_Short problem_.
Copy out the forum thread on learning European Portuguese word for word, from its title to its final line.

-- begin Text block --

# European Portuguese Language



## Pead01 (Oct 22, 2016)

Hi

Can anyone suggest books and/or cds for learning European Portuguese? There seems many that cover Brazilian Portuguese but as we are relocating to Portugal itself I really need to learn the European form of the language.

At present I have the Hugo Portuguese in 3 months book and cd however I have a feeling that this may be Brazilian Portuguese???

thanks
John


----------



## rubytwo (Jun 22, 2015)

Pead01 said:


> Hi
> 
> Can anyone suggest books and/or cds for learning European Portuguese? There seems many that cover Brazilian Portuguese but as we are relocating to Portugal itself I really need to learn the European form of the language.


Hi John,

Yes there are plenty of options for Brazillian Portuguese but a lot less for European. I'm using the Michel Thomas method CDs which are quite effective.

Cheers
Learn Portuguese - Learn to Speak Portuguese with The Michel Thomas Method


----------



## Siovan (Jul 10, 2016)

Hello John,

I have two recommendations: 

Book: Learning Portuguese by Russell Walker and Rafael Tavares. This book is written in English and covers pronunciation and grammar. I think Rafael Tavares also has a web page, maybe google it?

Website: Practice Portuguese. It's run by two guys, one from -Lisbon and one from Canada and is specifically for those learning European Portuguese. They have two sections - a podcast section, great for listening and it also has English transcripts and a Lessons section where they do verbs and vocab. I am a member but there is also a free section I believe. 

Boa sorte!


----------



## siobhanwf (Mar 20, 2009)

:welcome: Siovan


----------



## Pead01 (Oct 22, 2016)

Siovan said:


> Hello John,
> 
> I have two recommendations:
> 
> ...

-- end Text block --
-- begin Collected data --

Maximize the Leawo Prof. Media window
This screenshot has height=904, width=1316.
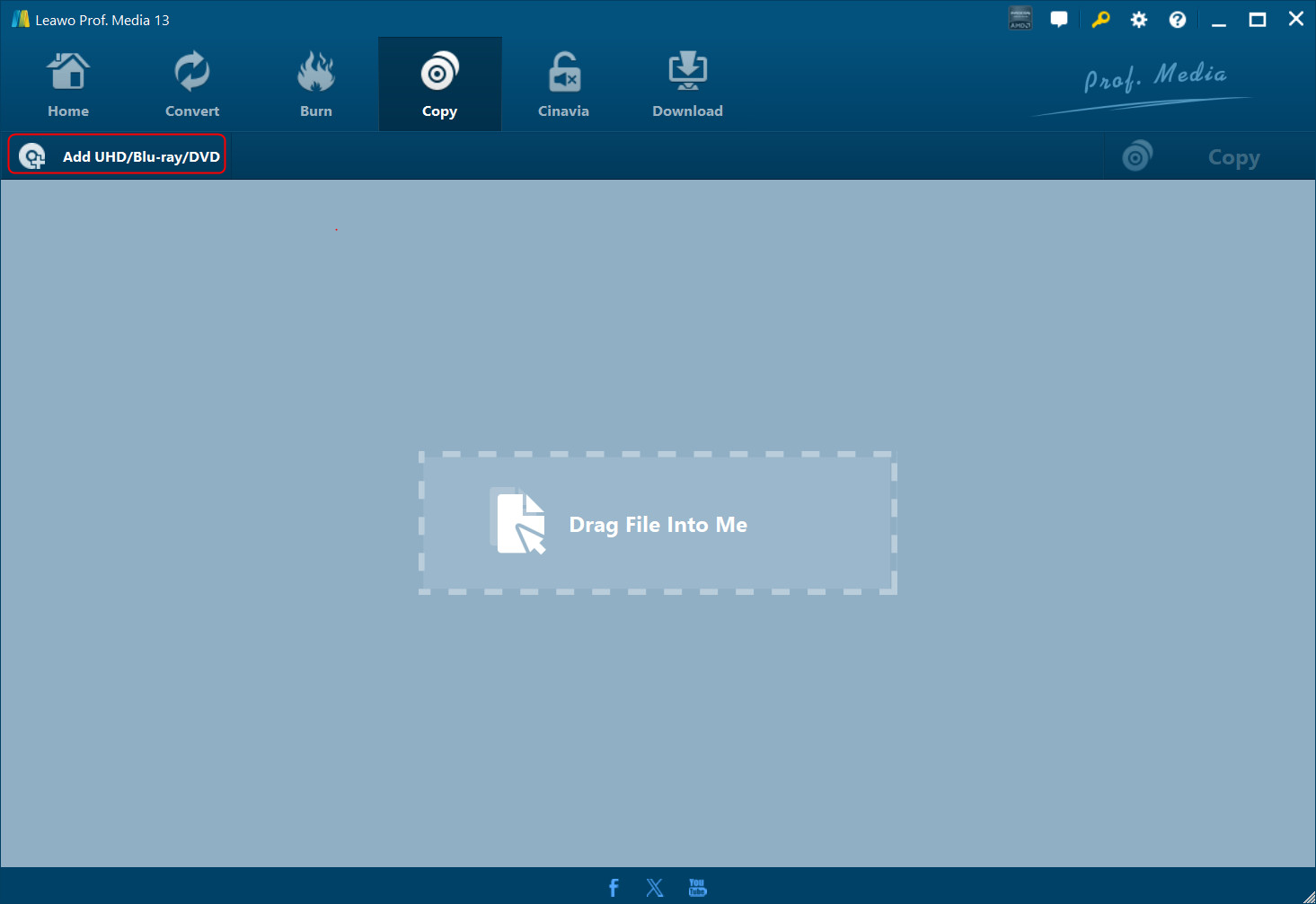click(x=1257, y=19)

-- end Collected data --

_Answer to the exercise_.
# European Portuguese Language



## Pead01 (Oct 22, 2016)

Hi

Can anyone suggest books and/or cds for learning European Portuguese? There seems many that cover Brazilian Portuguese but as we are relocating to Portugal itself I really need to learn the European form of the language.

At present I have the Hugo Portuguese in 3 months book and cd however I have a feeling that this may be Brazilian Portuguese???

thanks
John


----------



## rubytwo (Jun 22, 2015)

Pead01 said:


> Hi
> 
> Can anyone suggest books and/or cds for learning European Portuguese? There seems many that cover Brazilian Portuguese but as we are relocating to Portugal itself I really need to learn the European form of the language.


Hi John,

Yes there are plenty of options for Brazillian Portuguese but a lot less for European. I'm using the Michel Thomas method CDs which are quite effective.

Cheers
Learn Portuguese - Learn to Speak Portuguese with The Michel Thomas Method


----------



## Siovan (Jul 10, 2016)

Hello John,

I have two recommendations: 

Book: Learning Portuguese by Russell Walker and Rafael Tavares. This book is written in English and covers pronunciation and grammar. I think Rafael Tavares also has a web page, maybe google it?

Website: Practice Portuguese. It's run by two guys, one from -Lisbon and one from Canada and is specifically for those learning European Portuguese. They have two sections - a podcast section, great for listening and it also has English transcripts and a Lessons section where they do verbs and vocab. I am a member but there is also a free section I believe. 

Boa sorte!


----------



## siobhanwf (Mar 20, 2009)

:welcome: Siovan


----------



## Pead01 (Oct 22, 2016)

Siovan said:


> Hello John,
> 
> I have two recommendations:
> 
> ...